Embassy & Consular Assistance
Your embassy can help with:
- Lost or stolen passport: Emergency travel document. You’ll need a police report (go to the local PSB first, get a report, bring it to the embassy).
- Serious legal trouble: If you’re arrested or detained, your embassy can provide a list of English-speaking lawyers and ensure you’re treated according to local law. They cannot get you out of jail.
- Serious medical emergency: Embassy can help contact family, facilitate medical evacuation, and navigate the local healthcare system.
- Death of a traveler: Embassy handles repatriation logistics and notification of next of kin.
What embassies CANNOT do:
- Pay your medical bills or hotel bills
- Get you out of legal trouble
- Arrange your travel home (unless it’s a repatriation)
- Give you legal advice
- Intervene in Chinese legal proceedings
What to Do When Something Goes Wrong
Medical emergency:
- Call 120 (ambulance) or go directly to nearest international hospital
- Call your travel insurance emergency line (save this number before your trip)
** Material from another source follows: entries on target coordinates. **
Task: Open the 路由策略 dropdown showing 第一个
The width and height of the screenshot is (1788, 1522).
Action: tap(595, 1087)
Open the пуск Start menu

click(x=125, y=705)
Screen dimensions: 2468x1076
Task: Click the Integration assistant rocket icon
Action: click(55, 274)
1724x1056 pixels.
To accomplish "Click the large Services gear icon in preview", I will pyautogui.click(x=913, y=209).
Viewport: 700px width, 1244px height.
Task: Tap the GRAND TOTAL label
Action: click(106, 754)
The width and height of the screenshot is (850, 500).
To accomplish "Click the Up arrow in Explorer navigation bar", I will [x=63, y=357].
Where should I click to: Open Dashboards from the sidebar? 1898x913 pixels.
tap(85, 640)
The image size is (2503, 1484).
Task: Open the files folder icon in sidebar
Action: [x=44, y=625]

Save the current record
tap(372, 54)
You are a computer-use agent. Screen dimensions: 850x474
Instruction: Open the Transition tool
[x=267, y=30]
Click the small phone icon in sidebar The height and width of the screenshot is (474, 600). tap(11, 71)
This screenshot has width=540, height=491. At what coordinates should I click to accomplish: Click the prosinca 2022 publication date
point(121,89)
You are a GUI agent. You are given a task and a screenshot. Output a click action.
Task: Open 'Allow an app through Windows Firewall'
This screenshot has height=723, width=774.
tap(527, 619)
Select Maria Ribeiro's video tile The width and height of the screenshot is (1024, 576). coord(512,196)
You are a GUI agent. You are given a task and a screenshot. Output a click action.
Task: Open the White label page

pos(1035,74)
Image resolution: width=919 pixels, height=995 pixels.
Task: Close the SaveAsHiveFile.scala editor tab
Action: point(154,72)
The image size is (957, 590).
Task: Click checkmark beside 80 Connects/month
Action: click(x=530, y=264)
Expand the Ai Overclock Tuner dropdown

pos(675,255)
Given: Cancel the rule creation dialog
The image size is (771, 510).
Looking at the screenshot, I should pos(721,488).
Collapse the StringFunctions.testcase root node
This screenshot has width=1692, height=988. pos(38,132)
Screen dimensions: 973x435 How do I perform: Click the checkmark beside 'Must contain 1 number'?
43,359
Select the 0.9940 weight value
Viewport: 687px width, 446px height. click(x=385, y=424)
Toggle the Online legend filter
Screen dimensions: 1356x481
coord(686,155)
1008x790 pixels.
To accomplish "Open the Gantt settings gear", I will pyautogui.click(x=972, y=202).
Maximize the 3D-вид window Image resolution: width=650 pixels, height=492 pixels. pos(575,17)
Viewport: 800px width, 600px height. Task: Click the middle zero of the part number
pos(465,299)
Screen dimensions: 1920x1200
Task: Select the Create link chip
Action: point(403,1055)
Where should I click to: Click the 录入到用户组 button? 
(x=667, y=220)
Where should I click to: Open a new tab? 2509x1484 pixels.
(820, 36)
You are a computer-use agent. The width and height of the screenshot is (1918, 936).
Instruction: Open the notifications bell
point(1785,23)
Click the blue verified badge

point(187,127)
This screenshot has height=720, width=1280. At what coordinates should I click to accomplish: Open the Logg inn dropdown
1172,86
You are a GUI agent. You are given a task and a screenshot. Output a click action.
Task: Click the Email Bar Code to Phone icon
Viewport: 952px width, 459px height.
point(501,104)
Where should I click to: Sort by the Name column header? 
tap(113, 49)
- Notify your embassy if it’s serious (hospitalization, surgery)
- Keep ALL receipts and medical records for insurance claims
Lost/stolen passport:
- File a police report at the nearest PSB (Public Security Bureau) — get a stamped report (报案回执, bào’àn huízhí)
- Go to your embassy/consulate with: police report, passport photos, ID (driver’s license, photocopy of lost passport)
- Get emergency travel document (1-3 working days typically)
- Take emergency document to local PSB Exit-Entry Administration to get exit visa (you can’t leave China on emergency documents without this)
- This can take 3-7 days total. Plan accordingly.
Arrested or detained:
- You have the right to contact your embassy — ask for this immediately
- Chinese law allows detention without charge for varying periods
- Say nothing beyond identifying yourself until you speak with a lawyer
- Your embassy can provide a lawyer list but can’t represent you
Scammed or robbed:
- Call 110 to file a police report
- Cancel cards immediately (bank apps work from China if you have VPN/eSIM)
- Insurance claims require the police report — get one even if it seems pointless
Emergency Preparation Checklist
Before your trip, save in your phone and on paper:
- [ ] Your travel insurance policy number + 24/7 emergency hotline
- [ ] Your embassy’s emergency phone number in Beijing and local consulate
- [ ] Nearest international hospital to your hotel (search before you go)
- [ ] A Chinese friend or contact’s phone number (hotel concierge counts)
- [ ] Photos of your passport, visa, and insurance card (cloud backup)
- [ ] Emergency cash (¥1,000-2,000 in mixed bills, separate from your wallet)
In an emergency, the system in China works — police respond, ambulances come, hospitals treat. The friction is language and process. Being prepared with the right numbers, insurance, and a basic plan turns a crisis into a manageable problem.